Pressed further on whether transgender troops currently in service, such as those serving in Afghanistan, will be sent home, Sanders repeated her non-answer.
“Again, the implementation of policy is going to be something that the White House and the Department of Defense have to work together to lawfully determine,” Sanders said. “I would imagine the Department of Defense will be the lead on that and keep you posted as that takes place.”
Asked about the timeline for upcoming guidance, Sanders said, “We’ll let you know when we have an announcement.”
Sanders insisted Trump’s decision to ban transgender people from the armed forces was a “military decision,” deriding it as an “Obama policy.”
“He’s also voiced that this is very expensive and disruptive policy and based on consultation that he’s had with his national security team, came to the conclusion that it erodes military readiness and unit cohesion and made the decision based on that,” Sanders said.
It’s hard to say why transgender service would be either costly or disruptive. Former Defense Secretary Ashton Carter implemented it last year after a year-long review. Military experts have said the costs of transition-related care in the armed forces would be negligible.

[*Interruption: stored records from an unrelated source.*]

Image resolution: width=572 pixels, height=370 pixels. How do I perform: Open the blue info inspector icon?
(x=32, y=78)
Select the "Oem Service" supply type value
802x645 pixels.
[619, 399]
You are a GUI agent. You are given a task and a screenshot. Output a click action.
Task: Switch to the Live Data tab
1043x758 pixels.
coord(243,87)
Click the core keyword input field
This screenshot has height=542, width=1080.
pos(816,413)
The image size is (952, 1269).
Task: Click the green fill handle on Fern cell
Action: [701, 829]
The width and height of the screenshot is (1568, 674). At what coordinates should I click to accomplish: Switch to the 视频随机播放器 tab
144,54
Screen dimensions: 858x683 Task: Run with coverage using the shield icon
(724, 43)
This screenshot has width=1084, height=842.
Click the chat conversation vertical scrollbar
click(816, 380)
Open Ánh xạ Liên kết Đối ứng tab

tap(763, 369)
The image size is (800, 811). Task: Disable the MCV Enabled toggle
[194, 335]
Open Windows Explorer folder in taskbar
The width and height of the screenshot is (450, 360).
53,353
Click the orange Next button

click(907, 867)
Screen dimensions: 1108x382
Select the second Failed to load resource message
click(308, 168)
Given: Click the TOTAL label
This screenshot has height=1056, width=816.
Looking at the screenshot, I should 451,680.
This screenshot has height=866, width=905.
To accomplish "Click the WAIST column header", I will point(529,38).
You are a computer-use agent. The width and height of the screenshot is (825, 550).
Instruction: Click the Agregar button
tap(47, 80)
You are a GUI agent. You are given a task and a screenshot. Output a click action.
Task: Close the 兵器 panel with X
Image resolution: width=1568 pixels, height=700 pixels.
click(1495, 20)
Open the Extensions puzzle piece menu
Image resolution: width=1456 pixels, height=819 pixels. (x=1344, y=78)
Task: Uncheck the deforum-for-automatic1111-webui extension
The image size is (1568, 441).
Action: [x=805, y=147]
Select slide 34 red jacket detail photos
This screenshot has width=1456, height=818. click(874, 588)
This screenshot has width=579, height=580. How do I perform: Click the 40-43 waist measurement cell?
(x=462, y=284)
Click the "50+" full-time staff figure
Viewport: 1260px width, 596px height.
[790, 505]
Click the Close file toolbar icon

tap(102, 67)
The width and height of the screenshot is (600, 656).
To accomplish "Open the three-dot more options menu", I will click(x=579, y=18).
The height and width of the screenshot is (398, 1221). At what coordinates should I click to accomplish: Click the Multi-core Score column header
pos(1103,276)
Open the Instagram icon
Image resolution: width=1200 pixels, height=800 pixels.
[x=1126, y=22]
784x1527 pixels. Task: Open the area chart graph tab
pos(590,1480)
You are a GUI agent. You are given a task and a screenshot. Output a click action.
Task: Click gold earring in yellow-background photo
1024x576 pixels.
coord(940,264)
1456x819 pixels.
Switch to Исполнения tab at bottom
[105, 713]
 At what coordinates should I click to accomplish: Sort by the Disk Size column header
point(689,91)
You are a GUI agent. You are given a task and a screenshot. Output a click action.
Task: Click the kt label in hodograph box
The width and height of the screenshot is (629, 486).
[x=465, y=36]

In the aftermath of Trump announcing on Twitter Wednesday morning the U.S. military “will not accept or allow” transgender people, questioning on the transgender military ban made up a significant portion of the White House briefing.
The questioning seemed at one point to rile Sanders, who’s newly minted as White House press secretary following the resignation of Sean Spicer. Sanders threatened to shut down the briefing if inquiries on the subject continued.
“Guys, I really don’t have anything else to add on that topic,” Sanders said. “As I do, I’ll keep you posted, but if those are the only questions we have, I’m going to call it a day, but we have question on other topics, I’ll be happy to take them.”
Other questions during the briefing focused on whether Trump, who once said he’d be better on LGBT issues than Hillary Clinton, has betrayed his campaign promises to the LGBT community.
In one exchange between Sanders and NBC News’ Peter Alexander, who pointed out Trump told LGBT people “I will fight for you” during his presidential campaign, Sanders insisted Trump continues to support everyone despite his ban on transgender military service.
“I think the president had made very clear he’s committed to fighting for all Americans,” Sanders said.
Although observers have speculated Defense Secretary James Mattis was kept in the dark on the new policy based on his ongoing six-month review of transgender military service, Sanders said he was advised of Trump’s plan Tuesday night before the president announced it on Wednesday.
“When the president made the decision yesterday, the secretary of defense was immediately informed as were the rest of the national security team,” Sanders said.
When one reporter identified other countries with transgender military service and questioned if Trump had looked to them, Sanders said her responsibility is to speak for the U.S. government.
“I can’t speak to anything about another country,” Sanders said. “I’m pretty focused on making sure we get good things happening here.”
A shouted question from the Washington Blade at the end of briefing on whether Vice President Mike Pence advised Trump to reinstate the transgender military ban went unanswered.